[Stored dataset items]
>>>

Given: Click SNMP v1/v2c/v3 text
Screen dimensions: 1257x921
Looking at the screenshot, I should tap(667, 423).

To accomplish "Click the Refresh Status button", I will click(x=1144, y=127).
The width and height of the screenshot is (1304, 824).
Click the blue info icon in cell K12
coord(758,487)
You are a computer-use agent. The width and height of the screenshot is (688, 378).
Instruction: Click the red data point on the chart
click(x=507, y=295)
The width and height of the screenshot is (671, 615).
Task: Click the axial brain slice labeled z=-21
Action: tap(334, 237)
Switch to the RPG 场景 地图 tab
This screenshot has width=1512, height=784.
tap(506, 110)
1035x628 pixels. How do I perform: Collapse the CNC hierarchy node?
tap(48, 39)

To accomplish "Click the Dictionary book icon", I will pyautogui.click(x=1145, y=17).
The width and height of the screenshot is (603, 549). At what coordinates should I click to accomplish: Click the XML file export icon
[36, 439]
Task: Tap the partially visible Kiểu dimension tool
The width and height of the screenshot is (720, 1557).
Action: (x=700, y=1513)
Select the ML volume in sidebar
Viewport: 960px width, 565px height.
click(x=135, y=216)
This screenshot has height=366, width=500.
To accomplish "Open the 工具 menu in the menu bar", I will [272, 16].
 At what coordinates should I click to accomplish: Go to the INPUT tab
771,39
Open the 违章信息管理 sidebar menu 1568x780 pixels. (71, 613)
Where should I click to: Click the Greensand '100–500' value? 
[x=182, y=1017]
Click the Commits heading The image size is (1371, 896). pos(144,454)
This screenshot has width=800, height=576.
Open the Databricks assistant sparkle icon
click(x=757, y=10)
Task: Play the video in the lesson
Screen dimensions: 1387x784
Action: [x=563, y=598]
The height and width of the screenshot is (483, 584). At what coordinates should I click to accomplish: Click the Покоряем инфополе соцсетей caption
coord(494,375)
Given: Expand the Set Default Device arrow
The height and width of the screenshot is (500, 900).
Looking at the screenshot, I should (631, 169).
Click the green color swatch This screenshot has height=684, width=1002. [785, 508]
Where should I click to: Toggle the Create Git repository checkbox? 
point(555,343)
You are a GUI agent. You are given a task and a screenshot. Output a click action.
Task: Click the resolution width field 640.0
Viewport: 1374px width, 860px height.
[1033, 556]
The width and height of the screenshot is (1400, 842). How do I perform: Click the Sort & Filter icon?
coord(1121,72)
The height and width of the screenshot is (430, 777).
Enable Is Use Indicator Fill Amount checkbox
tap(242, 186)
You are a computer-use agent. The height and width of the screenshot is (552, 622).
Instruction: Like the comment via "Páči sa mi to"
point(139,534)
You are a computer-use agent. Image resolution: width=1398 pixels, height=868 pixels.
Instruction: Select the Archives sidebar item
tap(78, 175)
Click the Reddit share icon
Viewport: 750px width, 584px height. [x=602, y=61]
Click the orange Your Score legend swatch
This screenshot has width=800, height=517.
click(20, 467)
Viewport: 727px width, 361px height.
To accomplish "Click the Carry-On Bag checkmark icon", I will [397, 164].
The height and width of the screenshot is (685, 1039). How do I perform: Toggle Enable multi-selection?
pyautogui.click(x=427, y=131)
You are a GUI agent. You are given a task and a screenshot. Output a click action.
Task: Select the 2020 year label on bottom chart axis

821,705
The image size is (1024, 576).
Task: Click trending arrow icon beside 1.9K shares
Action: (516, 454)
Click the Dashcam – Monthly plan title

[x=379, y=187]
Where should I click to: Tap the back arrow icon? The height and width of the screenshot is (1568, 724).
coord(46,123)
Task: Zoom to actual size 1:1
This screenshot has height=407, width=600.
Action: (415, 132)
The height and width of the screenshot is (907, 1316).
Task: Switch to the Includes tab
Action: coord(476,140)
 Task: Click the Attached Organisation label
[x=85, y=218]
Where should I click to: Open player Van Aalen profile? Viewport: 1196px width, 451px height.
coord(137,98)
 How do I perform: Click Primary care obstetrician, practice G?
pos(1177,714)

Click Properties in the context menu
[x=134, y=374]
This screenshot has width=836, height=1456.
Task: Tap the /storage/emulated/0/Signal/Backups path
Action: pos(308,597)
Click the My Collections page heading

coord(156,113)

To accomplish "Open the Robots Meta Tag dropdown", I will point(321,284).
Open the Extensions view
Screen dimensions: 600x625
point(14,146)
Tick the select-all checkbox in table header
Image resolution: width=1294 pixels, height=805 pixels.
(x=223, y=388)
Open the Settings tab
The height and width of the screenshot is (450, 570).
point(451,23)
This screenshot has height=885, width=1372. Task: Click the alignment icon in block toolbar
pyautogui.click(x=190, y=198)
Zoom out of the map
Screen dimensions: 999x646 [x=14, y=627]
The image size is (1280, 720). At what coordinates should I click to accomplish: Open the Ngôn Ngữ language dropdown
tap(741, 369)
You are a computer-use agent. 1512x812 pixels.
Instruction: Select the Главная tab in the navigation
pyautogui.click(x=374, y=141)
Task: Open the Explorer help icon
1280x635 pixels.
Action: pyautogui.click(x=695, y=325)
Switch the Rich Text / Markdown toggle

<<<

*HOW TO COMPLETE THIS TASK*: Review the entries above and return every line where "agent" appears.

*THE ANSWER*:
You are a computer-use agent. The width and height of the screenshot is (688, 378).
You are a GUI agent. You are given a task and a screenshot. Output a click action.
You are a computer-use agent. The height and width of the screenshot is (552, 622).
You are a computer-use agent. Image resolution: width=1398 pixels, height=868 pixels.
You are a GUI agent. You are given a task and a screenshot. Output a click action.
You are a computer-use agent. 1512x812 pixels.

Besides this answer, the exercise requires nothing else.